EXERCISE GOAL:
Reproduce exactly the lines below, from the first through the one containing "Task: Click the large pink heart sticker", and nothing more.

(Saved data entries)
.....

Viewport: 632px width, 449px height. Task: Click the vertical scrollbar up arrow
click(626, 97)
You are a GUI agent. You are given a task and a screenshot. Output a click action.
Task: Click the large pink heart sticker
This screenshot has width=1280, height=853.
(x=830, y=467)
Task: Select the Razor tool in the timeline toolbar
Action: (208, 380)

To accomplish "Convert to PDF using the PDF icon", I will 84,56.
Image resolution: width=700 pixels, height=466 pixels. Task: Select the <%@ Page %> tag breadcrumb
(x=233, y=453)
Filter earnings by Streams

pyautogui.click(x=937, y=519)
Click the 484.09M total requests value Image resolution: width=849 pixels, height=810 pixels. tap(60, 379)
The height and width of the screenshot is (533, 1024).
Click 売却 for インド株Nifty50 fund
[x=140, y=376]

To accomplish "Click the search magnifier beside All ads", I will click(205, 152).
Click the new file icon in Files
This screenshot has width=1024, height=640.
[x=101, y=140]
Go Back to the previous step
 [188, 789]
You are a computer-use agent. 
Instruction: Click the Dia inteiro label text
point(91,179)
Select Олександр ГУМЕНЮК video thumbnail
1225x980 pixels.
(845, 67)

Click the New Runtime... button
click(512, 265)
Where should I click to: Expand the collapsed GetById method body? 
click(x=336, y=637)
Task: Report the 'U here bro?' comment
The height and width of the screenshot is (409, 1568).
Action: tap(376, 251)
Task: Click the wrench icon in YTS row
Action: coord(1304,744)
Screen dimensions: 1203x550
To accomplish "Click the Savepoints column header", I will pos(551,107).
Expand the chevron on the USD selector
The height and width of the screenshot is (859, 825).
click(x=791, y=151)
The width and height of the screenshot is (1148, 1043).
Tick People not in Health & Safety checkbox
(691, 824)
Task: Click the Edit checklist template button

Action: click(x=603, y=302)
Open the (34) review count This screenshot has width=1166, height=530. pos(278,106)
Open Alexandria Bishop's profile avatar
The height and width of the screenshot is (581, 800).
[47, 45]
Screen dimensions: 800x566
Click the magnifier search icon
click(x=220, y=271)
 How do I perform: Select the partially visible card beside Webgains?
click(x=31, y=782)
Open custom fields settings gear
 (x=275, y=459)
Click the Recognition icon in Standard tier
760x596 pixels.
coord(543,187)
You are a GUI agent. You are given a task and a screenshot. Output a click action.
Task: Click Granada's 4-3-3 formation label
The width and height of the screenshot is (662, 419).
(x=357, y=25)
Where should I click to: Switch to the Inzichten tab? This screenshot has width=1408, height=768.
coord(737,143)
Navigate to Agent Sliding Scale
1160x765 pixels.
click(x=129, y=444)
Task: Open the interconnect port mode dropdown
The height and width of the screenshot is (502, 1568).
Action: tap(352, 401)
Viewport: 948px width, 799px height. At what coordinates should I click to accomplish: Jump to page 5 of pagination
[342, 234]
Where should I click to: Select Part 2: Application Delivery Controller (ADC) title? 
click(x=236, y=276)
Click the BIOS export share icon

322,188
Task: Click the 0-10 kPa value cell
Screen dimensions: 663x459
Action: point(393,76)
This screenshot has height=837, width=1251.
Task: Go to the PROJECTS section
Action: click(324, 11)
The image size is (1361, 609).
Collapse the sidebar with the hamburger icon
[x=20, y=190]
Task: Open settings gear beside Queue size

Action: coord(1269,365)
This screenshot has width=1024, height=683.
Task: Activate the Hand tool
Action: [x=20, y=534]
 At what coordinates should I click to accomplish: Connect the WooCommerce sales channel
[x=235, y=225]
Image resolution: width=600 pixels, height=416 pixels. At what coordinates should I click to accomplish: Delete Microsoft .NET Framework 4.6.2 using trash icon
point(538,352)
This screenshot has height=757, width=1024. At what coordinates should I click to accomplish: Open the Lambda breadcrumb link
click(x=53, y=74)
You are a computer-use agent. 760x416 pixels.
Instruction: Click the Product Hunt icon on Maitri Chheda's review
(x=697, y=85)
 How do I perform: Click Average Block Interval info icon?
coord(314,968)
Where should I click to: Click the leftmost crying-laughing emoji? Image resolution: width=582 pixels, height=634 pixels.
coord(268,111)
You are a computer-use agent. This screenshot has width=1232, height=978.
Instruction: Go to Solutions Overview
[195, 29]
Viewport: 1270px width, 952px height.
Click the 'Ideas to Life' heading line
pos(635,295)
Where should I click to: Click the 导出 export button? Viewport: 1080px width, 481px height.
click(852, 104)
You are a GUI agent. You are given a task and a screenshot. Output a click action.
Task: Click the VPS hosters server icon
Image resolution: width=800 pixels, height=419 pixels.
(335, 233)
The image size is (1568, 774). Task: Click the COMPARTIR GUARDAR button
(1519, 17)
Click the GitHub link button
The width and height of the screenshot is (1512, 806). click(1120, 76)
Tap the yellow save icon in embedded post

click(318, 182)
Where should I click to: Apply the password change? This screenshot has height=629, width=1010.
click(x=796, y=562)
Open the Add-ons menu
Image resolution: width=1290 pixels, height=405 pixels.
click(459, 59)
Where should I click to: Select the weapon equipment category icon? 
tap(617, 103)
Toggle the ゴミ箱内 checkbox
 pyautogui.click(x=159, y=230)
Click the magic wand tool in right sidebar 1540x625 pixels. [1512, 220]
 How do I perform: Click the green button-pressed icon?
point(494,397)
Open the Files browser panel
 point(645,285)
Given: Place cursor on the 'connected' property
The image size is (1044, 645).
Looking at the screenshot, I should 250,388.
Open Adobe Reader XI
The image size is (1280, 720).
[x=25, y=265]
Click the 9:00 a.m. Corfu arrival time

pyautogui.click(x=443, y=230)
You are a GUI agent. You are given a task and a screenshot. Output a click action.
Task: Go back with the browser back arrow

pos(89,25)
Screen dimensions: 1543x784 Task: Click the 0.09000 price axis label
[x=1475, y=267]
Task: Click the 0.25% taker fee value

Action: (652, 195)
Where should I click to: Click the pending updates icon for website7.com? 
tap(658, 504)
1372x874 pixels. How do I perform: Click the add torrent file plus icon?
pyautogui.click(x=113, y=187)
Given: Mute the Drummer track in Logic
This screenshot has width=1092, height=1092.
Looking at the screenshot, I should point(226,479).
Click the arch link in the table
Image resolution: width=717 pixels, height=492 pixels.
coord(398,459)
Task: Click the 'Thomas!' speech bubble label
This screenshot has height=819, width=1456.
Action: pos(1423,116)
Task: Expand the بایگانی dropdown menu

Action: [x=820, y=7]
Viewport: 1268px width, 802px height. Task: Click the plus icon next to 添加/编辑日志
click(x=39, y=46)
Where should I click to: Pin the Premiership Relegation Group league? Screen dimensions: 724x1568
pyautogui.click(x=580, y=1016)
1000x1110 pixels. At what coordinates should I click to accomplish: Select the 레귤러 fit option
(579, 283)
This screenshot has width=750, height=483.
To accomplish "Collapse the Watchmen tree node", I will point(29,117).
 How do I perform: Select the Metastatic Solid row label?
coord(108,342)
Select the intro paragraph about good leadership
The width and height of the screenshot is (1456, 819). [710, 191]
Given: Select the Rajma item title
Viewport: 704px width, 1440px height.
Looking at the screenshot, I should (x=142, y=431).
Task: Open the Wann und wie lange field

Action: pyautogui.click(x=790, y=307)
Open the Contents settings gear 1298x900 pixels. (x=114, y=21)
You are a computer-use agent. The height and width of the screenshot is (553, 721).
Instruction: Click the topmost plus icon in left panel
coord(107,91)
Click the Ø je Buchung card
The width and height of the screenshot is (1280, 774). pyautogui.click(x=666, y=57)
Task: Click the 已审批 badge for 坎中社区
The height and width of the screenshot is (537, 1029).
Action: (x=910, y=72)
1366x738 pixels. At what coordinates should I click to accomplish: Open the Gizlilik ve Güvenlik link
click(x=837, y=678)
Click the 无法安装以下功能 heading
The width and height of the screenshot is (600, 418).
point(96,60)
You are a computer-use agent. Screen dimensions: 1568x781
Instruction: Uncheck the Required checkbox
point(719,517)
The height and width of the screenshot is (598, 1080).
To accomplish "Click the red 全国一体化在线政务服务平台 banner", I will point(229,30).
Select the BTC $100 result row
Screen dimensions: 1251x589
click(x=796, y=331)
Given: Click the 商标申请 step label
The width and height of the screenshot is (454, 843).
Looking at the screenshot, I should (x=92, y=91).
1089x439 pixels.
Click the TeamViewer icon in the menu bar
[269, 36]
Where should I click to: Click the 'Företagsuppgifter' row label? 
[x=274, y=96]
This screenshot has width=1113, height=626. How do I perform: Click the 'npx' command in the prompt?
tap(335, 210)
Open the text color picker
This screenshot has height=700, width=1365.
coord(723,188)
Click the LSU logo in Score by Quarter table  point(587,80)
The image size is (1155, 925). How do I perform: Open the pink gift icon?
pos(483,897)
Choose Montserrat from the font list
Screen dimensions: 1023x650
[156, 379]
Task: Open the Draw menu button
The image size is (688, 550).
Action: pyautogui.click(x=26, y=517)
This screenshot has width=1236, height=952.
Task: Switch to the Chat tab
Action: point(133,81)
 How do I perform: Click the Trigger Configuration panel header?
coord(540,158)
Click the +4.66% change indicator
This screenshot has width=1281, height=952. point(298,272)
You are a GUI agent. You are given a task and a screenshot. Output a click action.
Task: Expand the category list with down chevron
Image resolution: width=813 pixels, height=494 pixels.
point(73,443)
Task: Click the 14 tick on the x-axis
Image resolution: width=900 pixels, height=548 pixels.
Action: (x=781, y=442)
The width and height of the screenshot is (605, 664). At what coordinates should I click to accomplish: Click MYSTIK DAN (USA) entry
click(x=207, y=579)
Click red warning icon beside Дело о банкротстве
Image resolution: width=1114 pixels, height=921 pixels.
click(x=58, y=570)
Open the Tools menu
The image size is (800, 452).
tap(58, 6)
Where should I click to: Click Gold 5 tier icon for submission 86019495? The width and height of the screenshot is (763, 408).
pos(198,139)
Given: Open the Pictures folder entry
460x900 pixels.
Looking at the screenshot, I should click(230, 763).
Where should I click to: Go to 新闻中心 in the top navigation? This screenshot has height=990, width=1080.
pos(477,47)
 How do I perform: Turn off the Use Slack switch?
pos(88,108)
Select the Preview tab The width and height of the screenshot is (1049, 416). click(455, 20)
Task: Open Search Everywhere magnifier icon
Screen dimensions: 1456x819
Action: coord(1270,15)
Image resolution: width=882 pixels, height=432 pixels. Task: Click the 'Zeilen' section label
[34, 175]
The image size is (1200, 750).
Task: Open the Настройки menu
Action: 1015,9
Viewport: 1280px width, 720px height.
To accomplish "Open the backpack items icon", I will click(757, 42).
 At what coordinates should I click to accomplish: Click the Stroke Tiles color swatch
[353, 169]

.....

RESPONSE AREA:
Viewport: 632px width, 449px height. Task: Click the vertical scrollbar up arrow
click(626, 97)
You are a GUI agent. You are given a task and a screenshot. Output a click action.
Task: Click the large pink heart sticker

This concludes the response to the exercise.